Isola, raffica di condanne definitive nel processo Jonny, 8 anni a Sacco

Processo Jonny, 13 condanne definitive e 15 annullate con rinvio per il clan Arena di Isola, inflitti 8 anni a Sacco


ISOLA CAPO RIZZUTO – C’è anche la condanna di Leonardo Sacco, ex governatore della Misericordia di Isola Capo Rizzuto e vice di quella nazionale, tra le 13 pene divenute definitive nel rito abbreviato del maxi processo Jonny. Lo ha deciso la Corte di Cassazione, che ha respinto il suo ricorso e quello di altri 10 imputati.
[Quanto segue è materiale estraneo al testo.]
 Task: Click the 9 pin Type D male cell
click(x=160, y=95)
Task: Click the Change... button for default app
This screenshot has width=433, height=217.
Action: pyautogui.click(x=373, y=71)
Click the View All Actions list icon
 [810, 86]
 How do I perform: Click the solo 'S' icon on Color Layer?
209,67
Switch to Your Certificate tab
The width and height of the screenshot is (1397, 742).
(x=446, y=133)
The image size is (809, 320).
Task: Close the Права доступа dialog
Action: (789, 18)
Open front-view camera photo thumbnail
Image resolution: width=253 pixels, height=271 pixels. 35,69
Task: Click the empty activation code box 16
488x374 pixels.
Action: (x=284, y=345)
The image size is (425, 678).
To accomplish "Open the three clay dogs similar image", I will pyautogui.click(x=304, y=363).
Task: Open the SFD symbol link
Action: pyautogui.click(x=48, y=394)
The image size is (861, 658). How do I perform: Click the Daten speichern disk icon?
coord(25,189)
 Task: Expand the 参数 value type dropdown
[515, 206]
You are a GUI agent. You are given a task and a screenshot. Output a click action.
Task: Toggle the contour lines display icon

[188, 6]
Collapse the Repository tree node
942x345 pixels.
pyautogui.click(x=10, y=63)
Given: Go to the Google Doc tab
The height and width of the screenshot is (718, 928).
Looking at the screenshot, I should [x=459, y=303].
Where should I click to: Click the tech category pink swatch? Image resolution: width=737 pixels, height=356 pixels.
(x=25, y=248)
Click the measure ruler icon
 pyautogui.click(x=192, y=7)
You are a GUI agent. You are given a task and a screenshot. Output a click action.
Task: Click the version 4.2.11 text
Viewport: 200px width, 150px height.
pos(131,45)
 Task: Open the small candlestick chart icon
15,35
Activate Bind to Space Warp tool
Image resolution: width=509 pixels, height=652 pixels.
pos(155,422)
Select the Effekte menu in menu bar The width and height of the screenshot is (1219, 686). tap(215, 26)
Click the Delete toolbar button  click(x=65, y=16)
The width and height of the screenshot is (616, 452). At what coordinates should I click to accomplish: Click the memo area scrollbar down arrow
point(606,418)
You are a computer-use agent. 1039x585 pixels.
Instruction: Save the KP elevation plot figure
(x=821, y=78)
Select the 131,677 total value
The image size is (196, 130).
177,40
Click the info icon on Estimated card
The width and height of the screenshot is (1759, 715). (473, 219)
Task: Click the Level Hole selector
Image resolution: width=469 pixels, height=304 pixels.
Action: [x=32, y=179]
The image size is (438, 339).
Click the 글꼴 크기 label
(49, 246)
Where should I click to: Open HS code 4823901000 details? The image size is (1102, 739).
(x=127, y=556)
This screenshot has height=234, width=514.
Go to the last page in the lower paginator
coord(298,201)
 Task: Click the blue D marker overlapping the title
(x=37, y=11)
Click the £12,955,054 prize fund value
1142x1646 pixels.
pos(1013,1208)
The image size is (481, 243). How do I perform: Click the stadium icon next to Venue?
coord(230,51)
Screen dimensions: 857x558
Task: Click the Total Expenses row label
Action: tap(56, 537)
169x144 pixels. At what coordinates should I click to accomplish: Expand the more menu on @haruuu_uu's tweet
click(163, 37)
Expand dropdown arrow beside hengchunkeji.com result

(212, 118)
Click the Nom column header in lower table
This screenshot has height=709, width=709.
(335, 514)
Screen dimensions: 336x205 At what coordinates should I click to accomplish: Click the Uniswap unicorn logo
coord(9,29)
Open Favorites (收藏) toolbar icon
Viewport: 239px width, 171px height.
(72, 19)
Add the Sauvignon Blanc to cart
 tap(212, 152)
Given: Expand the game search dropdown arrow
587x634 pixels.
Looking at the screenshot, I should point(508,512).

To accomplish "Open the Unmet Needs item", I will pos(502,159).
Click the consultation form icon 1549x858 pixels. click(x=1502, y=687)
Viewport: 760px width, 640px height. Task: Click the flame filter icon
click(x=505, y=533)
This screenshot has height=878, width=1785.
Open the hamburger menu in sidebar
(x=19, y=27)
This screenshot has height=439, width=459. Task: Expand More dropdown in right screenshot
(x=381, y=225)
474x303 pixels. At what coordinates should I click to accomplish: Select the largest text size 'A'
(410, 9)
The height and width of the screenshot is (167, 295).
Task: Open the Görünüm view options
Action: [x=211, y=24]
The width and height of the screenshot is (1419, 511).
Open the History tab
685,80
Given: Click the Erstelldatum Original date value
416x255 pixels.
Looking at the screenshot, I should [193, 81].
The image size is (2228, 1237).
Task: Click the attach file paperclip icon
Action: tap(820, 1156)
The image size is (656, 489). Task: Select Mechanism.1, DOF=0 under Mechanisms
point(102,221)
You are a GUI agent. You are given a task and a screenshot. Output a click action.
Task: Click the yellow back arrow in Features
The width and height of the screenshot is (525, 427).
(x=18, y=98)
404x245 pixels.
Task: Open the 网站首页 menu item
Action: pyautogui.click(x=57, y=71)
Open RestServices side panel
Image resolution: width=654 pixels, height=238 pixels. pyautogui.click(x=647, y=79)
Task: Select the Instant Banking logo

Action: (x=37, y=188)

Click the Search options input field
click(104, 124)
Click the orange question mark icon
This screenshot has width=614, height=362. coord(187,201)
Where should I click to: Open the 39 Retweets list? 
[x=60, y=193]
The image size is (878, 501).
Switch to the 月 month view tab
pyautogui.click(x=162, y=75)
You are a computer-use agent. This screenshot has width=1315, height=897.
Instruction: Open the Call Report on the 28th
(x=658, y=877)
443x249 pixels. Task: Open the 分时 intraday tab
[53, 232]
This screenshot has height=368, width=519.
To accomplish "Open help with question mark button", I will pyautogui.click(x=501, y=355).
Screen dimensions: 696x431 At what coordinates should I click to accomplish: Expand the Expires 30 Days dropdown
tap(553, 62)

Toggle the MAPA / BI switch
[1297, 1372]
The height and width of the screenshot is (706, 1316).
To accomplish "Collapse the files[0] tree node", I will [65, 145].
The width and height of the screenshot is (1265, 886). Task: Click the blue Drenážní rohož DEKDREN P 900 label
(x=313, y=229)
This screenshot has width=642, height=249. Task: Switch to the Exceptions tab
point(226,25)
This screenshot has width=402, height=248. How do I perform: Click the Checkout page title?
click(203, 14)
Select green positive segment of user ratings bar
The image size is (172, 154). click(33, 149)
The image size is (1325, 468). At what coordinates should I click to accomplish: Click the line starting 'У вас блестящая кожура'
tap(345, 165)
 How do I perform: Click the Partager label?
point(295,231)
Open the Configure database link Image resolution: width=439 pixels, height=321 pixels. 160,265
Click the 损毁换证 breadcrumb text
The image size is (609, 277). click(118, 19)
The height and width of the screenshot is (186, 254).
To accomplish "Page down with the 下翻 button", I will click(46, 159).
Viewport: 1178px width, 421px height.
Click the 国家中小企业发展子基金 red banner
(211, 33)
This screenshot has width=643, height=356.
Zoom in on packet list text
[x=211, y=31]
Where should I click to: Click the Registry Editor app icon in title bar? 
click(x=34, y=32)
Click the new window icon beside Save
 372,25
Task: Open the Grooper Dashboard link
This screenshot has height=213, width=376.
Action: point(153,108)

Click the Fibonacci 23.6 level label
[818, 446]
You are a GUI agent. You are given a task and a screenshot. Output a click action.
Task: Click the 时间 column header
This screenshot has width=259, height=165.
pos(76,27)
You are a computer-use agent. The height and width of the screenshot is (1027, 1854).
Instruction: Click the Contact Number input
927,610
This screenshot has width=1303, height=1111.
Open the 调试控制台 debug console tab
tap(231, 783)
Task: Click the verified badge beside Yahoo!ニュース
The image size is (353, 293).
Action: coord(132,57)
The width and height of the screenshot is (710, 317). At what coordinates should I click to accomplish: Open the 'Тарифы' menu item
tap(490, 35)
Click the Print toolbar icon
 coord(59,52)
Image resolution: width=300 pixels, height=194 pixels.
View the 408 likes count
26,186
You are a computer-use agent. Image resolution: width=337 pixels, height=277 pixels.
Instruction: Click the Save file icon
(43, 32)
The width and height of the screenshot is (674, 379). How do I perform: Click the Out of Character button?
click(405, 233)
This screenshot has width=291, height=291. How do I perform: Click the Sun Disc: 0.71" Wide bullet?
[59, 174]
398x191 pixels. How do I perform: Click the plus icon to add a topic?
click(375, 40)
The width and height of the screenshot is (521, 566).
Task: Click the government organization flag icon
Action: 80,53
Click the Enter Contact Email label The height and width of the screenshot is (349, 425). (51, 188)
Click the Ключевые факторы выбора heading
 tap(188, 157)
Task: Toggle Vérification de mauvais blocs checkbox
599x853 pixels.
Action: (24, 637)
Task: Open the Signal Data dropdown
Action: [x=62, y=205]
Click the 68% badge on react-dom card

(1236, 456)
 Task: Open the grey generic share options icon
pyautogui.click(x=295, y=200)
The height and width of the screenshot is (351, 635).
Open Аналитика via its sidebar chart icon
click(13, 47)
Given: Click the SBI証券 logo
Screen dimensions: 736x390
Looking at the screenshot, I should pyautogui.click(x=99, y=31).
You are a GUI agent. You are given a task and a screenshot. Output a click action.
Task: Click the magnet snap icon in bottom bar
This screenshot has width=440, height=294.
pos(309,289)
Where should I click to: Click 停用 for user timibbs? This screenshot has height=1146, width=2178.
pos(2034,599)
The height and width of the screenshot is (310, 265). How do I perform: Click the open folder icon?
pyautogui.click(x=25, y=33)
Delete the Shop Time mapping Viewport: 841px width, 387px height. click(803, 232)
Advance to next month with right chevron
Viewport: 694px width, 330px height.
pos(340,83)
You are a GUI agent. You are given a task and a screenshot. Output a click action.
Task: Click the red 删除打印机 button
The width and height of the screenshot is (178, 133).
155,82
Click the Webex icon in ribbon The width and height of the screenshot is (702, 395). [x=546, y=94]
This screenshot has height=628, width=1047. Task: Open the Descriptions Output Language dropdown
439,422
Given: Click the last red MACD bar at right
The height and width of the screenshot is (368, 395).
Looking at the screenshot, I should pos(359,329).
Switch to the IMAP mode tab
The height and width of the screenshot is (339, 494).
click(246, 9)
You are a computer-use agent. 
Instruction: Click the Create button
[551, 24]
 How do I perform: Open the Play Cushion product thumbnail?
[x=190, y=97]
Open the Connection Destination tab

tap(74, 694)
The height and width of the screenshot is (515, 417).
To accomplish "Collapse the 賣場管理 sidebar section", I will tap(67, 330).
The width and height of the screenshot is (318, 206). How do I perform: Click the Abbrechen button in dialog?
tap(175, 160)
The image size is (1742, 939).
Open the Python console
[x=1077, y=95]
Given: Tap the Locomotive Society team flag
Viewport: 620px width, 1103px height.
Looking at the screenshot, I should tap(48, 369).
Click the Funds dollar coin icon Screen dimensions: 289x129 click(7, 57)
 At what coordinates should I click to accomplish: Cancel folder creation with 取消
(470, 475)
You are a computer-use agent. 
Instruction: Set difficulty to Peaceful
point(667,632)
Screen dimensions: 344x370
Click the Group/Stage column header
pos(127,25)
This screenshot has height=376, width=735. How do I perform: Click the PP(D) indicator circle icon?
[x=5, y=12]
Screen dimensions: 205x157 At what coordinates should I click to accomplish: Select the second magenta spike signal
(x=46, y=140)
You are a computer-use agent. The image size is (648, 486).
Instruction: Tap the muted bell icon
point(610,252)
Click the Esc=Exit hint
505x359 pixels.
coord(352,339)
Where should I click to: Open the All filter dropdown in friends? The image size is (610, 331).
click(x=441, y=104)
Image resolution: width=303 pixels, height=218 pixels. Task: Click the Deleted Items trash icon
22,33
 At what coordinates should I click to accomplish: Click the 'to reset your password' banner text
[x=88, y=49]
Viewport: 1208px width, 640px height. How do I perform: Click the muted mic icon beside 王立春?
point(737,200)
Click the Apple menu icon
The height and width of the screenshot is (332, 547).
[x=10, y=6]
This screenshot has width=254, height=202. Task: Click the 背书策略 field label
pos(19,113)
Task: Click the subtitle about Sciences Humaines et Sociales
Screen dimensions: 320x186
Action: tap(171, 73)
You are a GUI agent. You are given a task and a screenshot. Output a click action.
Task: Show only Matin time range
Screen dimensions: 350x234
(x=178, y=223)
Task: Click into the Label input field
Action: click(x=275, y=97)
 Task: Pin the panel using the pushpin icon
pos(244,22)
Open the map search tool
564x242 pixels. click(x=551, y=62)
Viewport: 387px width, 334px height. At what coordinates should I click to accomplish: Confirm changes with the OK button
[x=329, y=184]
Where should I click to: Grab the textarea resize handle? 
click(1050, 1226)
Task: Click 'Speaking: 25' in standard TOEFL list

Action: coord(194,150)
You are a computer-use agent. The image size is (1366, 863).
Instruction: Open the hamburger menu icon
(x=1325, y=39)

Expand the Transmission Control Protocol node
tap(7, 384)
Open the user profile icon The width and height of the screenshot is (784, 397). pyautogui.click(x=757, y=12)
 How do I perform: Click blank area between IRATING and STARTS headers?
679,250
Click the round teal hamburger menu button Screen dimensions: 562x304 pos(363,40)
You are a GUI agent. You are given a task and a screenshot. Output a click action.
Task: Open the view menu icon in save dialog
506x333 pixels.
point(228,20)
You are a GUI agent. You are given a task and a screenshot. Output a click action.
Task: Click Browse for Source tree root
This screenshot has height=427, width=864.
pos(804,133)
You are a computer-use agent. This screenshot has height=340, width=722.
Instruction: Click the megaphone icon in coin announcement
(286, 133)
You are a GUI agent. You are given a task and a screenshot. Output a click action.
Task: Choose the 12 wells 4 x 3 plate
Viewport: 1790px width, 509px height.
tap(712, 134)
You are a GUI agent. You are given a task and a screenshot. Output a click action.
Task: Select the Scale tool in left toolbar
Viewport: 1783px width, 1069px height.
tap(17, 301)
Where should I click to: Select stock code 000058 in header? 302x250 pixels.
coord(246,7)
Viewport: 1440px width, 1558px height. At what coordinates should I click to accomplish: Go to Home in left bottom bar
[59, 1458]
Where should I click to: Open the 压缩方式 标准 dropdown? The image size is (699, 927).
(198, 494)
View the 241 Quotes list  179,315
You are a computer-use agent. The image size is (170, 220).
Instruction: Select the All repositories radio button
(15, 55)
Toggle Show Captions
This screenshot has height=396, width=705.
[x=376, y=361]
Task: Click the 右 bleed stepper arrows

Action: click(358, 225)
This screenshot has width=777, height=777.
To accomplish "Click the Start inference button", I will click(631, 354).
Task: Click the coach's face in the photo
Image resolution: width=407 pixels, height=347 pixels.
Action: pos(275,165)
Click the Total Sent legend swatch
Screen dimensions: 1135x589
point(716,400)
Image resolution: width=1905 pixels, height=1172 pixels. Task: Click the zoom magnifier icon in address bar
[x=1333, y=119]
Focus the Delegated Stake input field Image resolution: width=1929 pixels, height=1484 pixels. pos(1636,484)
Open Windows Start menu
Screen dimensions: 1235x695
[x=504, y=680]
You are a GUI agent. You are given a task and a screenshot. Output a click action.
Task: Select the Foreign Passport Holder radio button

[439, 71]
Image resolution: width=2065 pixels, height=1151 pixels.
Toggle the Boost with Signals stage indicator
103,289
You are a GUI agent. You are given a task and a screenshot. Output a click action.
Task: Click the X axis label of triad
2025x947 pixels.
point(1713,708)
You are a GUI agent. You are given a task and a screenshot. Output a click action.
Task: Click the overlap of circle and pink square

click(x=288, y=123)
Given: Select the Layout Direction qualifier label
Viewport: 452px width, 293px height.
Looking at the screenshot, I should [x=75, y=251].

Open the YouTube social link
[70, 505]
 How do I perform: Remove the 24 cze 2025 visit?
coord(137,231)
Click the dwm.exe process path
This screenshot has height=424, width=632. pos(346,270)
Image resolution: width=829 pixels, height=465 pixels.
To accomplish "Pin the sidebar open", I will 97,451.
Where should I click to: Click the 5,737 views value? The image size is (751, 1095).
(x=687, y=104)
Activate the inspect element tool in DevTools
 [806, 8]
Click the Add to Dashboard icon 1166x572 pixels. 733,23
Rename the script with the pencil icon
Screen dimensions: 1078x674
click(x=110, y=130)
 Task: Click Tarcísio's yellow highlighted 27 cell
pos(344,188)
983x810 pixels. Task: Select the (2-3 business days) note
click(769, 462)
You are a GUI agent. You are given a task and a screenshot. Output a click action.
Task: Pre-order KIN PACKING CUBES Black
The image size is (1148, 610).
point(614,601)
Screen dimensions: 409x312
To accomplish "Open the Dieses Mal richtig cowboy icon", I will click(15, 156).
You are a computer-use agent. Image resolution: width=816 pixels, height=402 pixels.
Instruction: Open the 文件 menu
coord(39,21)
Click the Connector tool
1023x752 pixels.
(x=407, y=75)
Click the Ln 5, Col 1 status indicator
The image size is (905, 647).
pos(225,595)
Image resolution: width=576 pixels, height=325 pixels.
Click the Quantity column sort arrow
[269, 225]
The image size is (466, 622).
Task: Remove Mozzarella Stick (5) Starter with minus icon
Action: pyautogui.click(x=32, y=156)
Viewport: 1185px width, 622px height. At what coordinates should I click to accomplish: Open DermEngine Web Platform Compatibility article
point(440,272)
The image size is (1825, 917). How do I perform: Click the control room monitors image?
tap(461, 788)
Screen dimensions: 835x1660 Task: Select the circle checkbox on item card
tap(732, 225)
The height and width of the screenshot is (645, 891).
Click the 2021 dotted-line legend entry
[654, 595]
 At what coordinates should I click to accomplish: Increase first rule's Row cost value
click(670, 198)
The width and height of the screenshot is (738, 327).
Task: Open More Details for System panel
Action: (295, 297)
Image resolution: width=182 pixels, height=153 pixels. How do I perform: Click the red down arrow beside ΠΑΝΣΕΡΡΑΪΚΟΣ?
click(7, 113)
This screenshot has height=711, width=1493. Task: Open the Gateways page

Due le condanne rideterminate, ma in maniera lieve, che passano anch’esse in giudicato. Sono 15, invece, quelle annullate con rinvio, nei confronti di altrettanti imputati per i quali si prospetta un processo d’appello ter. Quasi tutte le condanne annullate con rinvio diventano, sia pure in parte, definitive. I supremi giudici ordinano, infatti, alla Corte d’Appello di Catanzaro in diversa composizione di rivalutare soltanto alcuni aspetti della sentenza d’appello bis. Limitatamente ad alcuni capi d’imputazione, all’aggravante mafiosa per alcuni reati, alla confisca, al trattamento sanzionatorio o alla misura della libertà vigilata.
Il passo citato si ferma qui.